首先需要設計一個輕量級的資源線程池管理模塊:
// 資源配置
@Data
public class CircuitBreakerResourceConf {
private String resourceName;
private int coreSize;
private int queueSize;
private long timeout;
}
public enum CircuitBreakerResourceManager {
/**
* 單例
*/
X;
public final Map<String, CircuitBreakerResource> cache = new ConcurrentHashMap<>(8);
public void register(CircuitBreakerResourceConf conf) {
cache.computeIfAbsent(conf.getResourceName(), rn -> {
int coreSize = conf.getCoreSize();
int queueSize = conf.getQueueSize();
BlockingQueue<Runnable> queue;
if (queueSize > 0) {
queue = new ArrayBlockingQueue<>(queueSize);
} else {
queue = new SynchronousQueue<>();
}
ThreadPoolExecutor executor = new ThreadPoolExecutor(
coreSize,
coreSize,
0,
TimeUnit.SECONDS,
queue,
new ThreadFactory() {
private final AtomicInteger counter = new AtomicInteger();
@Override
public Thread newThread(Runnable r) {
Thread thread = new Thread(r);
thread.setDaemon(true);
thread.setName(rn + "-CircuitBreakerWorker-" + counter.getAndIncrement());
return thread;
}
},
new ThreadPoolExecutor.AbortPolicy()
);
CircuitBreakerResource resource = new CircuitBreakerResource();
resource.setExecutor(executor);
resource.setTimeout(conf.getTimeout());
return resource;
});
}
public CircuitBreakerResource get(String resourceName) {
return Optional.ofNullable(cache.get(resourceName)).orElseThrow(() -> new IllegalArgumentException(resourceName));
}
}
編寫斷路器ResourceCircuitBreaker的實現代碼:
@Getter
public class ResourceCircuitBreaker {
private final long failureThreshold;
private final long resetTimeout;
private LongAdder failureCounter;
private LongAdder callCounter;
private AtomicReference<CircuitBreakerStatus> status;
private final ThreadPoolExecutor executor;
private final Object fallback = null;
private final String circuitBreakerName;
/**
* 最后一次調用失敗的時間戳
*/
private long lastFailureTime;
/**
* 執行超時上限,單位毫秒
*/
private final long executionTimeout;
public ResourceCircuitBreaker(String resourceName, long failureThreshold, long resetTimeout) {
CircuitBreakerResource resource = CircuitBreakerResourceManager.X.get(resourceName);
this.circuitBreakerName = "ResourceCircuitBreaker-" + resourceName;
this.executor = resource.getExecutor();
this.executionTimeout = resource.getTimeout();
this.failureThreshold = failureThreshold;
this.resetTimeout = resetTimeout;
reset();
}
public void reset() {
CircuitBreakerStatusMonitor.X.reset(this.circuitBreakerName);
this.callCounter = new LongAdder();
this.failureCounter = new LongAdder();
this.status = new AtomicReference<>(CircuitBreakerStatus.CLOSED);
this.lastFailureTime = -1L;
}
@SuppressWarnings("unchecked")

● **所附條目**

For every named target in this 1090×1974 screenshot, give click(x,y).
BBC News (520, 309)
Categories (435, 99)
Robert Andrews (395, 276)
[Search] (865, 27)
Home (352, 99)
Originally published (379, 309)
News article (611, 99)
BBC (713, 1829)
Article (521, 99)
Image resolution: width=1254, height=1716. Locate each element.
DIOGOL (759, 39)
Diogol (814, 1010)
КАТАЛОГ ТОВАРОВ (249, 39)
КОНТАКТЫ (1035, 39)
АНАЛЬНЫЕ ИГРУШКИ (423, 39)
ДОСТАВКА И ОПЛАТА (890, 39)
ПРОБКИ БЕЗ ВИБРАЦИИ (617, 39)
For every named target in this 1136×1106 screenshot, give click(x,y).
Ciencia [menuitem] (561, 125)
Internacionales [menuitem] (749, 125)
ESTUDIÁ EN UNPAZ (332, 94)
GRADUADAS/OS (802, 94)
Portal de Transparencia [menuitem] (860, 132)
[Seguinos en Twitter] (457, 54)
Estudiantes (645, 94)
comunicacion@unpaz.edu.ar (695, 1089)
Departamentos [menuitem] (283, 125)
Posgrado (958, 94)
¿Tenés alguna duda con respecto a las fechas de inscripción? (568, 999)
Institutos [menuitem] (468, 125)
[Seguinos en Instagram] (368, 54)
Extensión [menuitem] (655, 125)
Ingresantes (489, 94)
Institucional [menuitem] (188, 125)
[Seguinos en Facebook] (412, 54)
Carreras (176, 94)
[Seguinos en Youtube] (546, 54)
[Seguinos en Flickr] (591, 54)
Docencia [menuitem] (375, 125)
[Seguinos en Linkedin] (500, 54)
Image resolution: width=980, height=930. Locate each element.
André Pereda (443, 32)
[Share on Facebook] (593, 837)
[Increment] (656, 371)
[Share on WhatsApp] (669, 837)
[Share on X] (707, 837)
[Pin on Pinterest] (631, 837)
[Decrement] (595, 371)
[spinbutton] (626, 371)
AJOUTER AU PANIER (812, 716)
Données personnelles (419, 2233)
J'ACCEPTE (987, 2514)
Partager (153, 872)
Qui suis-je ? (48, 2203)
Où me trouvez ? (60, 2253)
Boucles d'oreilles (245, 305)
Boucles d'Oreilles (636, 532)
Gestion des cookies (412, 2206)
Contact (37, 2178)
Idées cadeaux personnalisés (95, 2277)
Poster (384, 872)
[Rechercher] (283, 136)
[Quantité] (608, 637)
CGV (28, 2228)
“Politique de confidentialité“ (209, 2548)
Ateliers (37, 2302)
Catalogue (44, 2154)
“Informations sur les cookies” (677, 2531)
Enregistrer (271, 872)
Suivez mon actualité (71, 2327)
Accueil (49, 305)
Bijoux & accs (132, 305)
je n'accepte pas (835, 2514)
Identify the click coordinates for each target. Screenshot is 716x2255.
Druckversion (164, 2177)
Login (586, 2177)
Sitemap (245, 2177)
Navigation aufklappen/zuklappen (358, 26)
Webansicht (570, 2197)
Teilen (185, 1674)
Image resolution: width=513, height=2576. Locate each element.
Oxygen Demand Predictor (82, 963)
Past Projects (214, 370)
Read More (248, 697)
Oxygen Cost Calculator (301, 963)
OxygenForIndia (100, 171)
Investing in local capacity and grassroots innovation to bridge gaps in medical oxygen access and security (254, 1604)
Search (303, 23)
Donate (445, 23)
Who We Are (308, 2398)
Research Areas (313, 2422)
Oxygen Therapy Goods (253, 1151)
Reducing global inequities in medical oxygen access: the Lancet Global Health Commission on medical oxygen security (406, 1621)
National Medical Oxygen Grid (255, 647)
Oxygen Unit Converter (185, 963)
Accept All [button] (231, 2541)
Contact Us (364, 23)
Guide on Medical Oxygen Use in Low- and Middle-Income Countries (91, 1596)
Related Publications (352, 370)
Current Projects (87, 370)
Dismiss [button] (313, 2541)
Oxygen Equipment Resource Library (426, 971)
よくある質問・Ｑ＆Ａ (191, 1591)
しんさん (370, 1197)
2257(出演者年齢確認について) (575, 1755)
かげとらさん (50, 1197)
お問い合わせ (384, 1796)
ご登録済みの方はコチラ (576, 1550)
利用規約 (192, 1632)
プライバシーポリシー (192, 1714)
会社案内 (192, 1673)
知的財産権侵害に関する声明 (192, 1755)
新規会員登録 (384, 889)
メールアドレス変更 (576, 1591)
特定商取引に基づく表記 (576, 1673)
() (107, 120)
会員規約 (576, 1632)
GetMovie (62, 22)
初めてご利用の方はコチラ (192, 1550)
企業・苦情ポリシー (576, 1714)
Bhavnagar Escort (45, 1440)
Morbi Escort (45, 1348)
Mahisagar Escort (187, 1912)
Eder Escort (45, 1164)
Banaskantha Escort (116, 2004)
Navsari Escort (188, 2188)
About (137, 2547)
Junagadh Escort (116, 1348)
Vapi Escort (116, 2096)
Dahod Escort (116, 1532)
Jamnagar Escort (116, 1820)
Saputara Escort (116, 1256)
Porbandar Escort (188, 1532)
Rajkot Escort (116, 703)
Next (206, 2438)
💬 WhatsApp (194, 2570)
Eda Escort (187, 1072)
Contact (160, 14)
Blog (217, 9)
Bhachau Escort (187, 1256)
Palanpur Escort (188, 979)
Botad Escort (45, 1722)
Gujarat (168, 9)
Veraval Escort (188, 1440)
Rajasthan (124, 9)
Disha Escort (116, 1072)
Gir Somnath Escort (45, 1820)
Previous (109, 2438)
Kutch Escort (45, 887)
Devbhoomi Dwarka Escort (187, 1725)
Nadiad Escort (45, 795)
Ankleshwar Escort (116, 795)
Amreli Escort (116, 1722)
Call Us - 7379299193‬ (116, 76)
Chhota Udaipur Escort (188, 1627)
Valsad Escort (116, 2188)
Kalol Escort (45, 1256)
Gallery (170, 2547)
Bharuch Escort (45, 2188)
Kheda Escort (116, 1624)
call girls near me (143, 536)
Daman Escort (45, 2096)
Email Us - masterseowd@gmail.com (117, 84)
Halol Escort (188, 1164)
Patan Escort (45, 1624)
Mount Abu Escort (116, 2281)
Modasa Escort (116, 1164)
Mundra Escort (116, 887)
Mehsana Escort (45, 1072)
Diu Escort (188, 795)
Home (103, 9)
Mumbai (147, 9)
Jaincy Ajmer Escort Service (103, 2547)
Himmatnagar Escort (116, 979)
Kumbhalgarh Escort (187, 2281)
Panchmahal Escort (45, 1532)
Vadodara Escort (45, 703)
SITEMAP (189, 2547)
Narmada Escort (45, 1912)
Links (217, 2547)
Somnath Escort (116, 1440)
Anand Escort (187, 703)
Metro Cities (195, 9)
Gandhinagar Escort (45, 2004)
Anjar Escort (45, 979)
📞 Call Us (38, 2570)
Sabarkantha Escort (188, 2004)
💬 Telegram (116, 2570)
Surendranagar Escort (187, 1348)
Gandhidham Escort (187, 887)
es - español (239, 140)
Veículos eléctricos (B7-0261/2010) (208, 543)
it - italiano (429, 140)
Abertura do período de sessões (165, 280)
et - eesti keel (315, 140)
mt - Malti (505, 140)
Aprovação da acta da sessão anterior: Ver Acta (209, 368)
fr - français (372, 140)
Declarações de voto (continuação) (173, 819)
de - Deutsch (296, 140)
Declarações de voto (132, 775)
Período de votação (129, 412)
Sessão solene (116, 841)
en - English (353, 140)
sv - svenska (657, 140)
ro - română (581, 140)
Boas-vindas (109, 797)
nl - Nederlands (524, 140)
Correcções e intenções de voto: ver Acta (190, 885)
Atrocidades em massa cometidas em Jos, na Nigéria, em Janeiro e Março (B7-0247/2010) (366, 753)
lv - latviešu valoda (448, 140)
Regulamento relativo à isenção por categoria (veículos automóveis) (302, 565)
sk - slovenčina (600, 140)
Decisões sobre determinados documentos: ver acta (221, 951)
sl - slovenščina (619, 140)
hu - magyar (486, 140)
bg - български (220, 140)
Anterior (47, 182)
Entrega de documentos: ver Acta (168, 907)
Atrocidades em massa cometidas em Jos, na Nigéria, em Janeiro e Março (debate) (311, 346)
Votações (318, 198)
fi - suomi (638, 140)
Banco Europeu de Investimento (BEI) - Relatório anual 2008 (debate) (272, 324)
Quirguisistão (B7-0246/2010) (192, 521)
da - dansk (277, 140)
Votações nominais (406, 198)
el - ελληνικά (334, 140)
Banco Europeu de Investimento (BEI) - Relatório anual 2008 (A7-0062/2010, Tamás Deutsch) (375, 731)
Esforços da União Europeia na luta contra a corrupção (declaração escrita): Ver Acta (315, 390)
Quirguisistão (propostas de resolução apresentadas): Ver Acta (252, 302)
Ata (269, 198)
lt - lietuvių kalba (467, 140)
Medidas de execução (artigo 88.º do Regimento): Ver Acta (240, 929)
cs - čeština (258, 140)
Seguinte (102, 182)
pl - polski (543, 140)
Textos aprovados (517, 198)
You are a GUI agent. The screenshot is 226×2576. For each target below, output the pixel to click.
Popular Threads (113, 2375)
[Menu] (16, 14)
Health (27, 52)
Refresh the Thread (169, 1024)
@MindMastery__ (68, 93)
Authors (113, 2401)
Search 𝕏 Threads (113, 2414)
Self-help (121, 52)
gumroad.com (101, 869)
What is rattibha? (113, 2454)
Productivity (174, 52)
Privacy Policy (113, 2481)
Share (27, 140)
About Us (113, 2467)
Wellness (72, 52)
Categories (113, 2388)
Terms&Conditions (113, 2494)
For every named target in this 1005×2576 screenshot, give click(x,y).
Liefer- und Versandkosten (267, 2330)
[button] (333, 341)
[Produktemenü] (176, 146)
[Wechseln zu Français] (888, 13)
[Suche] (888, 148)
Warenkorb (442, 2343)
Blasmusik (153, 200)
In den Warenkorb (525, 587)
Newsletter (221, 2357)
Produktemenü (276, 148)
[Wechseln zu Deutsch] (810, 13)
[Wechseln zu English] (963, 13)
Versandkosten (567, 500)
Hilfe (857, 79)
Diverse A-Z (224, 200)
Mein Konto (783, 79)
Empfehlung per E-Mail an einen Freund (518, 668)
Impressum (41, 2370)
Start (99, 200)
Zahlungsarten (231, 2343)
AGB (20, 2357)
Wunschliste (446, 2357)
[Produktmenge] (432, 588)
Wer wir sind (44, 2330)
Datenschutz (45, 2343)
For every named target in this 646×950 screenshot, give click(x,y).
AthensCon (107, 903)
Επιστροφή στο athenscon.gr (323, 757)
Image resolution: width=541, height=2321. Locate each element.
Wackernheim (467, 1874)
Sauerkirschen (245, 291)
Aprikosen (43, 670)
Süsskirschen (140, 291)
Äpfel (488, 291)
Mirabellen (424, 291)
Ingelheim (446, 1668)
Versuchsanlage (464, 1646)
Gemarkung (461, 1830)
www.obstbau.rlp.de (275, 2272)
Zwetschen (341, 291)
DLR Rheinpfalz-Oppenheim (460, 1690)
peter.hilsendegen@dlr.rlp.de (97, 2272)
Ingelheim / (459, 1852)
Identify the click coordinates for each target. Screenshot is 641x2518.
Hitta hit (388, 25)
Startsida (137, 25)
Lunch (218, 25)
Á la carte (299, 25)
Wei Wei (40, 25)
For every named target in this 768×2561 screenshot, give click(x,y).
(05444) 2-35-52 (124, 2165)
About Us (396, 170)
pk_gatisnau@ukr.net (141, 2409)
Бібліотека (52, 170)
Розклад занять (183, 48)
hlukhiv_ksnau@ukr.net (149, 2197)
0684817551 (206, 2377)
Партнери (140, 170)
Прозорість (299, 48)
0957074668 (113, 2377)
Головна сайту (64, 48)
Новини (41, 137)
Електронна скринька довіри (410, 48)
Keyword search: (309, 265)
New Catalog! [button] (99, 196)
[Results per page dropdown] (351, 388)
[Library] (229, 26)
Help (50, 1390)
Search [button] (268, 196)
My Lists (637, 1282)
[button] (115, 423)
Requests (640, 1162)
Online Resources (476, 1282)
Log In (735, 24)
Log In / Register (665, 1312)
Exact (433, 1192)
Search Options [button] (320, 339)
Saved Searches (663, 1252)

● **題目要求**
請接著上文的斷路器實現代碼往下寫，從最後一行之後開始，給出後續部分。

● **參考答案**
public <T> T call(Supplier<T> supplier) {
try {
if (shouldAllowExecution()) {
Future<T> future = this.executor.submit(warp(supplier));
T result = future.get(executionTimeout, TimeUnit.MILLISECONDS);
markSuccess();
return result;
}
} catch (Exception e) {
markNoneSuccess();
} finally {
this.callCounter.increment();
}
return (T) fallback;
}
<T> Callable<T> warp(Supplier<T> supplier) {
return supplier::get;
}
public void call(Runnable runnable) {
call(() -> {
runnable.run();
return null;
});
}
boolean shouldAllowExecution() {
// 本質是Closed狀態
if (lastFailureTime == -1L) {
return true;
}
// 沒到達閾值
if (failureThreshold > failureCounter.sum()) {
return true;
}
return shouldTryAfterRestTimeoutWindow()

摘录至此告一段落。